PROBLEM TO SOLVE –
Copy each of the items below word for word, line by line.

INPUT ROWS –
--- begin ---
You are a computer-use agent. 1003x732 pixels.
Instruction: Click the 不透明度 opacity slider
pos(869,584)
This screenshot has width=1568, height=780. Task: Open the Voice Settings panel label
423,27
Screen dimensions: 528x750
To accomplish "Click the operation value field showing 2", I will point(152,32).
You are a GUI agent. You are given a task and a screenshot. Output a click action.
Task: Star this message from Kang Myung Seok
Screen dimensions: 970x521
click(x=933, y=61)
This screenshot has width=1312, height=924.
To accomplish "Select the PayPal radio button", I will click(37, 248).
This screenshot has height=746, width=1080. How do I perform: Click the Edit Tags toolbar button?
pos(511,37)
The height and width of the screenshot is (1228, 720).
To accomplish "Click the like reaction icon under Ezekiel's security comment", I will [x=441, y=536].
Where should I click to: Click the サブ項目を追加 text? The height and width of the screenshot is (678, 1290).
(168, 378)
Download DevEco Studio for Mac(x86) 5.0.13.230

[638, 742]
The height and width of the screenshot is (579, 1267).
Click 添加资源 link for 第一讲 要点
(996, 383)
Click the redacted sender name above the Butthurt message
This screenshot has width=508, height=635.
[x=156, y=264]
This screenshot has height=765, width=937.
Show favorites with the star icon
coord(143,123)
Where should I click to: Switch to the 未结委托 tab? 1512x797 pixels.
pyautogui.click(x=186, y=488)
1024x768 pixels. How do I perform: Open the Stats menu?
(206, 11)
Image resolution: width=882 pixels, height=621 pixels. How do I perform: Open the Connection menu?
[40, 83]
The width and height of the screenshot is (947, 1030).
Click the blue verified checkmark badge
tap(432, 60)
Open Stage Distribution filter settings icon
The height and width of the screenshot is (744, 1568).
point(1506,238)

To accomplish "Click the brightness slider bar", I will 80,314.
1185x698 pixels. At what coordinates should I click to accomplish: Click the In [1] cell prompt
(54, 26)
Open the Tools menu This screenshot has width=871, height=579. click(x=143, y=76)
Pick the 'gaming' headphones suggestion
--- end ---
RESPONSE FOR THIS EXERCISE –
You are a computer-use agent. 1003x732 pixels.
Instruction: Click the 不透明度 opacity slider
pos(869,584)
This screenshot has width=1568, height=780. Task: Open the Voice Settings panel label
423,27
Screen dimensions: 528x750
To accomplish "Click the operation value field showing 2", I will point(152,32).
You are a GUI agent. You are given a task and a screenshot. Output a click action.
Task: Star this message from Kang Myung Seok
Screen dimensions: 970x521
click(x=933, y=61)
This screenshot has width=1312, height=924.
To accomplish "Select the PayPal radio button", I will click(37, 248).
This screenshot has height=746, width=1080. How do I perform: Click the Edit Tags toolbar button?
pos(511,37)
The height and width of the screenshot is (1228, 720).
To accomplish "Click the like reaction icon under Ezekiel's security comment", I will [x=441, y=536].
Where should I click to: Click the サブ項目を追加 text? The height and width of the screenshot is (678, 1290).
(168, 378)
Download DevEco Studio for Mac(x86) 5.0.13.230

[638, 742]
The height and width of the screenshot is (579, 1267).
Click 添加资源 link for 第一讲 要点
(996, 383)
Click the redacted sender name above the Butthurt message
This screenshot has width=508, height=635.
[x=156, y=264]
This screenshot has height=765, width=937.
Show favorites with the star icon
coord(143,123)
Where should I click to: Switch to the 未结委托 tab? 1512x797 pixels.
pyautogui.click(x=186, y=488)
1024x768 pixels. How do I perform: Open the Stats menu?
(206, 11)
Image resolution: width=882 pixels, height=621 pixels. How do I perform: Open the Connection menu?
[40, 83]
The width and height of the screenshot is (947, 1030).
Click the blue verified checkmark badge
tap(432, 60)
Open Stage Distribution filter settings icon
The height and width of the screenshot is (744, 1568).
point(1506,238)

To accomplish "Click the brightness slider bar", I will 80,314.
1185x698 pixels. At what coordinates should I click to accomplish: Click the In [1] cell prompt
(54, 26)
Open the Tools menu This screenshot has width=871, height=579. click(x=143, y=76)
Pick the 'gaming' headphones suggestion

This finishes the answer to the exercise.